(Updates with official prices)
LONDON, Sept 29 (Reuters) – Copper eased on Tuesday as inventories in London Metal Exchange registered warehouses jumped and the dollar’s recent gains weighed on prices as the market waited for key manufacturing data from top consumer China.
Benchmark copper on the LME was down 0.2% at $6,558 a tonne in official rings.

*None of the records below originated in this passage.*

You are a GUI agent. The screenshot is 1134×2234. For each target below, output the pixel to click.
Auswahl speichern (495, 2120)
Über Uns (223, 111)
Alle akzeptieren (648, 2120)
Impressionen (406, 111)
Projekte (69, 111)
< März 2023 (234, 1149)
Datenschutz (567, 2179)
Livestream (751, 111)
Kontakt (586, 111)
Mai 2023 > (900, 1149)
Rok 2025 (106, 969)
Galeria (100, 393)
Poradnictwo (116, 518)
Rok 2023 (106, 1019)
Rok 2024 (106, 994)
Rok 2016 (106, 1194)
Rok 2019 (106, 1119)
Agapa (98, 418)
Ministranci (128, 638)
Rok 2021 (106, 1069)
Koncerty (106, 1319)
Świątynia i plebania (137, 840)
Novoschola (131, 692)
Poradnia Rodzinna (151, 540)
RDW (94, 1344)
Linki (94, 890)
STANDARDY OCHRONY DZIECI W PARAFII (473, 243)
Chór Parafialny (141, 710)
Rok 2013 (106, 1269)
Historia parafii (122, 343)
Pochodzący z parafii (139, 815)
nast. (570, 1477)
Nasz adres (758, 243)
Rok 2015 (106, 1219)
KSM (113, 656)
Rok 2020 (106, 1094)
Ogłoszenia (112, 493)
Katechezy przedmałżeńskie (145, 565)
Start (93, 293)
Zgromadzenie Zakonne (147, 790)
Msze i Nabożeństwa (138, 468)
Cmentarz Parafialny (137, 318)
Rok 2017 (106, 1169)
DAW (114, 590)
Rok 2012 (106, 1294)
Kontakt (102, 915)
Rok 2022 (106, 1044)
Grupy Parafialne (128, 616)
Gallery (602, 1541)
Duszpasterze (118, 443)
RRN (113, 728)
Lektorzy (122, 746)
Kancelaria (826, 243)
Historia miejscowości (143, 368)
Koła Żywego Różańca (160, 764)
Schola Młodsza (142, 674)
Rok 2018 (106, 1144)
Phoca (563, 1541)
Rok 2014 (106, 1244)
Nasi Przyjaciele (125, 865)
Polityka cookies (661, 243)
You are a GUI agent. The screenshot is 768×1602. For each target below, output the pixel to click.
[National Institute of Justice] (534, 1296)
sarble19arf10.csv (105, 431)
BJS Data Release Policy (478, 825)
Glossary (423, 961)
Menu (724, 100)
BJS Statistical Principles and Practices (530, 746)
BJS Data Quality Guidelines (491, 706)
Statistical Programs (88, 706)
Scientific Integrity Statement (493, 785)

Prices of the metal used widely in power and construction are down nearly 5% since hitting a 27-month high at $6,877.50 earlier this month.
“The higher dollar persuaded some funds to take profits on long copper positions and the deliveries (of copper to LME warehouses) reinforced the selling,” a copper trader said.
DOLLAR: A higher U.S. currency makes dollar-denominated metals more expensive for consumers using other currencies, which could subdue demand.
This relationship is used by funds that trade using buy and sell signals generated by numerical models.
DATA: Surveys of purchasing managers in China’s manufacturing sector, particularly the new and export order components, due on Wednesday, will be scrutinised for clues on demand growth for industrial metals.
China’s home prices are expected to rise slightly more this year than expected, though at a slower pace than last year, as Beijing shifts to de-leverage the sector amid an economic recovery, a Reuters poll showed.
INVENTORIES: Copper stocks in LME warehouses at 136,325 tonnes MCUSTX-TOTAL are up more than 40% since falling to 76,325 last week, the lowest since December 2005 and cancelled warrants — metal earmarked for delivery — have fallen to 30% from near 60% last week.
The deliveries have eased concern about supplies on the LME market and the premium for the cash over the three-month copper contract CMCU0-3 is now a discount.
TECHNICALS: Upside resistance for copper comes in at the 21-day moving average currently sitting at $6,645. It has struggled to hold above the 50-day moving average currently at $6,475.
OTHER METALS: Aluminium was up 0.3% at $1,780 a tonne, zinc fell 0.1% to $2,429.5, lead rose 0.6% to $1,845, tin gained 0.3% to $17,395 and nickel climbed 0.1% to $14,512 a tonne.